11. Inadequate or destructive court orders
If the alienation in your case is mild or moderate, then continued contact with the alienator can and should continue, provided that your relationship with your children is supported and encouraged. This means that there must be no interference with your parenting time, no interference with your communications with and about your child, and no attempts to influence your child to dislike or reject you. Court orders can easily address the first two, and there are effective remedies for the third, although they can be more complicated and more expensive. What should be ordered is strict adherence to a schedule that provides the maximum time with you as is appropriate given the specifics of your situation, with a penalty or some kind of negative consequence built in if the order is not followed. For example, if you are supposed to have 50-50 custody and the alienator has routinely kept or taken your child away during your scheduled time, then time away from you must be made up by subtracting from the alienator’s access time, at your convenience, e.g. added to your summer vacation time if that works for you. This is not an extreme remedy. It’s logical, straightforward, and if enforced very likely to be effective.
Unfortunately it is common, and I suspect, usual that no penalty for flouting agreements is ordered. I have heard of many, many cases where alienators continue to ignore orders, so the alienated parent goes back to court for help, the alienator is reprimanded, and then the alienator simply continues to ignore the orders. This is ideal for the alienator. You are forced to exhaust your financial and emotional resources while your child gets older and more alienated, and then it becomes too late to do anything.
Generally the reason alienators give for not ensuring that your child spends scheduled time with you is that the child doesn’t want to be with you.

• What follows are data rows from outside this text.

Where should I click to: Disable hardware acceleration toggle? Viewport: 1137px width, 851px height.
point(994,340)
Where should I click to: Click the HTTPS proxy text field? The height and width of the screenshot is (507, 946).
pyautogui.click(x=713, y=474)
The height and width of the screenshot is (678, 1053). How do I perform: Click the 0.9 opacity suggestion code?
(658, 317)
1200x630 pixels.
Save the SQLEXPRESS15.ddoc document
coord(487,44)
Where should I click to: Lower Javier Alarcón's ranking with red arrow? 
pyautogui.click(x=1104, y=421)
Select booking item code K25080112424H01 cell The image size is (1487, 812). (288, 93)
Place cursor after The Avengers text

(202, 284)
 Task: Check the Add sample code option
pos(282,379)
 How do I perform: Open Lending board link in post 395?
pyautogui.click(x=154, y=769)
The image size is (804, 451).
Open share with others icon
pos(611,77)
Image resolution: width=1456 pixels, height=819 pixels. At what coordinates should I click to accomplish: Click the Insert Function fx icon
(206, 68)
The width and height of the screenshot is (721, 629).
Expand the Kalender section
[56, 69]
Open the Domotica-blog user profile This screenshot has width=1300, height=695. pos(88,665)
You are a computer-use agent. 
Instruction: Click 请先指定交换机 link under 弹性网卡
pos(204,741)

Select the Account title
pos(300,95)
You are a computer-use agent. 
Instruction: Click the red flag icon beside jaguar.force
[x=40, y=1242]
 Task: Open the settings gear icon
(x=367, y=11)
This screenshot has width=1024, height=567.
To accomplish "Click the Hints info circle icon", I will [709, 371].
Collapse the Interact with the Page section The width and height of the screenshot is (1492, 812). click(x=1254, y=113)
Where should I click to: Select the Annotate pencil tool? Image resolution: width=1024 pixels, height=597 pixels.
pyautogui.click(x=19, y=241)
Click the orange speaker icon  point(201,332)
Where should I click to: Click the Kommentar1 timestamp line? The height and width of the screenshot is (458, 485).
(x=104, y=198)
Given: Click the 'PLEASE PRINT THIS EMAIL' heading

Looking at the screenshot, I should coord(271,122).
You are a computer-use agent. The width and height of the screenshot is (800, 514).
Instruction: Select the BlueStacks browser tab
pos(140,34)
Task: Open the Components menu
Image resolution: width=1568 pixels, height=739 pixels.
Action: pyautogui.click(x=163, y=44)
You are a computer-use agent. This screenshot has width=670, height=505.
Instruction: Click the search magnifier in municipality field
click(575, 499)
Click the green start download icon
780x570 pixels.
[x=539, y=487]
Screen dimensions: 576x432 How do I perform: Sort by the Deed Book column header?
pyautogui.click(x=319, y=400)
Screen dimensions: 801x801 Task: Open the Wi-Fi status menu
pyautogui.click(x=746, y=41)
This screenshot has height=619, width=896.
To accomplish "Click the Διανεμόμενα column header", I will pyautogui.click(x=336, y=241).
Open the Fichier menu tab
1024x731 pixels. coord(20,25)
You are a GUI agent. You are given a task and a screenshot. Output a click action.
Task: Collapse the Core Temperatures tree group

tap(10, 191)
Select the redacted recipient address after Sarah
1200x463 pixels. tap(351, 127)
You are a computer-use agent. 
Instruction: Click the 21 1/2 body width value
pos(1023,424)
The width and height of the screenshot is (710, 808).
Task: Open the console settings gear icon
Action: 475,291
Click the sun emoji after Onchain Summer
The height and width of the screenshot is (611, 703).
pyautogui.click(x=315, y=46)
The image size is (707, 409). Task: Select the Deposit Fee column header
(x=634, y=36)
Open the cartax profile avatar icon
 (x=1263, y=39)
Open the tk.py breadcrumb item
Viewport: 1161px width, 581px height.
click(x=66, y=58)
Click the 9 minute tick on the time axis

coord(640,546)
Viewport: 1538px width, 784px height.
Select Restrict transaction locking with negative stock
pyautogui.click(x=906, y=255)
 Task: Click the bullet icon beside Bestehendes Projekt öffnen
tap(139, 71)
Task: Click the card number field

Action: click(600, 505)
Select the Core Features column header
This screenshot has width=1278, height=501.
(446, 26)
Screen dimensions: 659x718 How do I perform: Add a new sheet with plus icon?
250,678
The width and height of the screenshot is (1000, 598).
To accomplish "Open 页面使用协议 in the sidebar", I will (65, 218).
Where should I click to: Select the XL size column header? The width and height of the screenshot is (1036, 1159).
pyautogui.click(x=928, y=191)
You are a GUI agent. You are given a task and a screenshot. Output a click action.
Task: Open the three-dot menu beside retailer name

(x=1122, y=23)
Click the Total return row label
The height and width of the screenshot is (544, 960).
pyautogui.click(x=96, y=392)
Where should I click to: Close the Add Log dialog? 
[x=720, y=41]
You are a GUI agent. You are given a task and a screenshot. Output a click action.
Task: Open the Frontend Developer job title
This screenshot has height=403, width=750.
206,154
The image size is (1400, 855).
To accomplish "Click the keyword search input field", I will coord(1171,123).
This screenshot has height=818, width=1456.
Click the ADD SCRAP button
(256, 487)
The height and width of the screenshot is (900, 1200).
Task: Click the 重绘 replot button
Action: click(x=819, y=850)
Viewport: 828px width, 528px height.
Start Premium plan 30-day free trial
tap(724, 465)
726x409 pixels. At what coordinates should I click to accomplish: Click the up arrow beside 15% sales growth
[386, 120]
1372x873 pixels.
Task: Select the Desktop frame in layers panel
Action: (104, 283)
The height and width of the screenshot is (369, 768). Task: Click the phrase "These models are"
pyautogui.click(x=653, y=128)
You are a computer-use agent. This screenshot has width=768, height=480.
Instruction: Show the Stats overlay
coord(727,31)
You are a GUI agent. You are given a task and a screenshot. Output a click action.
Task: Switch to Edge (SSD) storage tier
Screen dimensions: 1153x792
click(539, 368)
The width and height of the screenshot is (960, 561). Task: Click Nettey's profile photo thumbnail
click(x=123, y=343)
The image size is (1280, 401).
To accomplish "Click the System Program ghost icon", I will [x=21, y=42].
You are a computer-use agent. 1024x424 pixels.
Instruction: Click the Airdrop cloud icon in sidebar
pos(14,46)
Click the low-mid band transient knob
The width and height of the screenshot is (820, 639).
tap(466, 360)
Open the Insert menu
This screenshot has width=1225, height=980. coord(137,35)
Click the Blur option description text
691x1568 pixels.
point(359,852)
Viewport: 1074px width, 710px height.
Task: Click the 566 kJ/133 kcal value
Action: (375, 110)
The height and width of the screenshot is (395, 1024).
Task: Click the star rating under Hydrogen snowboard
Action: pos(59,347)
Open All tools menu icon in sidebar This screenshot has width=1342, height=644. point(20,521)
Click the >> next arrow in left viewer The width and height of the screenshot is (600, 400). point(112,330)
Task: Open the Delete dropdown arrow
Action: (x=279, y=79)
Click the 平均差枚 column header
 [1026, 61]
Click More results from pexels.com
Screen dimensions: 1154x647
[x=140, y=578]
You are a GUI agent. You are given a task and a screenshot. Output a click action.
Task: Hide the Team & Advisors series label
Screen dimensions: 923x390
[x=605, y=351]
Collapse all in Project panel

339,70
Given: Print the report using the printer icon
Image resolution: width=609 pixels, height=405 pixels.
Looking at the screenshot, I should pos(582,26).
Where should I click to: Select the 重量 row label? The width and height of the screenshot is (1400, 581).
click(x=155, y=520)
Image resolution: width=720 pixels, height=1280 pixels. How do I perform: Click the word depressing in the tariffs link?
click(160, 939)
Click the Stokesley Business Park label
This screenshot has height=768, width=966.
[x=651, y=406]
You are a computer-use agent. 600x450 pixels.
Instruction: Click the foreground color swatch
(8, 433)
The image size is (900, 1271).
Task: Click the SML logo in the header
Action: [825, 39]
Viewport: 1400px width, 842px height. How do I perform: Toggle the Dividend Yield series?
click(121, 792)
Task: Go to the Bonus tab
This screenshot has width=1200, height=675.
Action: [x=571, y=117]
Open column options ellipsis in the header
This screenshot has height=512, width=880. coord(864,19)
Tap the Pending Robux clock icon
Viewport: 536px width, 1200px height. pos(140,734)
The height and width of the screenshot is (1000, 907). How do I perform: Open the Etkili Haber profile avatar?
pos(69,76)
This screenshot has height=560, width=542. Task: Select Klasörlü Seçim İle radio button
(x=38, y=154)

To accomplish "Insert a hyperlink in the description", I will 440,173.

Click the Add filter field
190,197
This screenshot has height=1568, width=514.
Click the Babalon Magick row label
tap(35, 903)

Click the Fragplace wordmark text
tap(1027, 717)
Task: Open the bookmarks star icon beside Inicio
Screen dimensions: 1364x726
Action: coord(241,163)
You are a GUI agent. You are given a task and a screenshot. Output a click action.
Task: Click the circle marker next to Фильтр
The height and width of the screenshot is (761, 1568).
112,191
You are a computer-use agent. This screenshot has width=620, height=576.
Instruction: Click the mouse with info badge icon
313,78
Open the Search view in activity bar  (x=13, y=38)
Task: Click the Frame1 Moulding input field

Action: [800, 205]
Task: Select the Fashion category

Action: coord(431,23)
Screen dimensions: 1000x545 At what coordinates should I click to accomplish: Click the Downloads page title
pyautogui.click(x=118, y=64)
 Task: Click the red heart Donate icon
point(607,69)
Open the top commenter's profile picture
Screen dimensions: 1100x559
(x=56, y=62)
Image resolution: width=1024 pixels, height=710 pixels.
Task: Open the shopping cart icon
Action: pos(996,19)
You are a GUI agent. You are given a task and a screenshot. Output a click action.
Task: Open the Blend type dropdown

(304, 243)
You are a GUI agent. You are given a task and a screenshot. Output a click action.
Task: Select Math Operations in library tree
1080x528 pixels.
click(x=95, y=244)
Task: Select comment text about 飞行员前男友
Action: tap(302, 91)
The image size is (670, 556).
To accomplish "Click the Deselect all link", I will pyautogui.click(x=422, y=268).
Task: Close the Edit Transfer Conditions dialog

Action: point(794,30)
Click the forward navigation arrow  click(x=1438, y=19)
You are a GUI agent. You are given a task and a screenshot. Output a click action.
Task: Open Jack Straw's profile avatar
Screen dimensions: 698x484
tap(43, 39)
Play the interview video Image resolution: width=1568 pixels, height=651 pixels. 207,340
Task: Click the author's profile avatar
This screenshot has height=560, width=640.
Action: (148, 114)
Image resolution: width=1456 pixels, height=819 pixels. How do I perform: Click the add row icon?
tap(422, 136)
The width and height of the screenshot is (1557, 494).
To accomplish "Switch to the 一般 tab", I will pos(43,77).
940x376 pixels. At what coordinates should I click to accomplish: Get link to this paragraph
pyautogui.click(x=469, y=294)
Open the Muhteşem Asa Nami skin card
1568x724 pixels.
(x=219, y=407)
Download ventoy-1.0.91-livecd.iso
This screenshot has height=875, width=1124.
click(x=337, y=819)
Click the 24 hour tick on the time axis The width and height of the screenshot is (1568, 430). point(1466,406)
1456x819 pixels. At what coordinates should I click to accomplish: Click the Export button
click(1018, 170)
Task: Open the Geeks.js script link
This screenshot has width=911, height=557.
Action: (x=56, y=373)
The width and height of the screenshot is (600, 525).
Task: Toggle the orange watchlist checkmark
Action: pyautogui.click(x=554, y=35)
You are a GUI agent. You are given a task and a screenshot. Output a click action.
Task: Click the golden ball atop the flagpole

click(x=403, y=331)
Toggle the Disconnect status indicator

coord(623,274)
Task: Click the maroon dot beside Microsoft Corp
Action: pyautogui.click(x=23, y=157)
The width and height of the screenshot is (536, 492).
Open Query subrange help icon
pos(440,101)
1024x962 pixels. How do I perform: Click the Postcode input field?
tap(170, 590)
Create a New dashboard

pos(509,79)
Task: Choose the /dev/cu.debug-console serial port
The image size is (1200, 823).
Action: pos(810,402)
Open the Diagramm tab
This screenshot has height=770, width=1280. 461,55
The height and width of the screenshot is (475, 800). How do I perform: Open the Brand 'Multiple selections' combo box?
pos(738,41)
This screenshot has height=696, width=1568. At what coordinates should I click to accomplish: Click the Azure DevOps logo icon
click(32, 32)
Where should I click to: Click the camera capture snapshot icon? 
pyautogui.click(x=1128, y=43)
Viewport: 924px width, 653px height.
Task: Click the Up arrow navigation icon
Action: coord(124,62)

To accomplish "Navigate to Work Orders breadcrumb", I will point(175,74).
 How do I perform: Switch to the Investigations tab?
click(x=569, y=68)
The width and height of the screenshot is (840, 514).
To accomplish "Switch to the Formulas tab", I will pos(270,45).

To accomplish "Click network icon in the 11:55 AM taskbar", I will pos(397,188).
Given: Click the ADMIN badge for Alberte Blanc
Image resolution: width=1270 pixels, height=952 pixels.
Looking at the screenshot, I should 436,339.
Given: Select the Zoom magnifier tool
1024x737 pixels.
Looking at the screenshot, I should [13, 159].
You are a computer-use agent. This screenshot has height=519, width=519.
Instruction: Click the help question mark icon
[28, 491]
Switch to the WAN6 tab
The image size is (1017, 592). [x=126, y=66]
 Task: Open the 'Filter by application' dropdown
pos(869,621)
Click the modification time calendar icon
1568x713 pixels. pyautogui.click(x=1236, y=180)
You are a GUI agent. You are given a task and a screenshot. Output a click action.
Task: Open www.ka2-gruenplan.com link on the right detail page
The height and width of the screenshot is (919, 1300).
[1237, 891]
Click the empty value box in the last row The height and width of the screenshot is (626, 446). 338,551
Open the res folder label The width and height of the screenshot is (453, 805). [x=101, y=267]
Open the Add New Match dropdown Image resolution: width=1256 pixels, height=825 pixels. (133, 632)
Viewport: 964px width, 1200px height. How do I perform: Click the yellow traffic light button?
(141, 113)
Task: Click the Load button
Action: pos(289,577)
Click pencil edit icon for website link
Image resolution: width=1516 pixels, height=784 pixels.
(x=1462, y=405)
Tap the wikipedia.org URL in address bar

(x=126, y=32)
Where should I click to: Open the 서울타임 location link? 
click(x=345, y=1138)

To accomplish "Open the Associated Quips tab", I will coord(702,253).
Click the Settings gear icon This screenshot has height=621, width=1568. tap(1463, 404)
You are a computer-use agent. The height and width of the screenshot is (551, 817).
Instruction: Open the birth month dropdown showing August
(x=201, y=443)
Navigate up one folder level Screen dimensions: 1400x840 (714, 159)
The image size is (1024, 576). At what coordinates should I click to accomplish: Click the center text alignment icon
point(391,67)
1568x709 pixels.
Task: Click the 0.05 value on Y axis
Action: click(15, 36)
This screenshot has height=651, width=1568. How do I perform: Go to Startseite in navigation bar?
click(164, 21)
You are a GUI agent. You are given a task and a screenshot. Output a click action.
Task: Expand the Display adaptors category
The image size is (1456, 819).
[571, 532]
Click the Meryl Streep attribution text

Some alienators plead helplessness, others claim to support their child’s “right to choose not to see you”. Many judges respond to this by ordering counselling for you and your child, and ordering that visits or access with you resume or increase based on the child’s wishes. The sincere but incorrect belief is that counselling will fix the problems causing the child’s rejection of you. Of course it can’t, because the problem is the alienator. In fact counselling can most definitely make things worse, and I will dedicate a future post to this subject. Making access with you contingent on your alienated child’s wishes is a gift to the alienator and disaster for you and your child. It is imperative that your lawyer make access with you non-negotiable, just as medical or dental appointments and school and various other activities that children might not choose for themselves are non-negotiable. It is imperative that the alienator is given incentives to comply with orders that support your relationship with your child, and negative consequences for ignoring those orders. Exactly what those carrots and sticks would be will vary with each situation. As previously mentioned, paying a penalty by giving you compensatory time with your child is an obvious choice, and maybe financial incentives of some sort would apply. You and your lawyer will do well to spend time and attention coming up with effective incentives. At this point in time it seems unwise to expect that a judge would propose anything, so you and your lawyer must do it.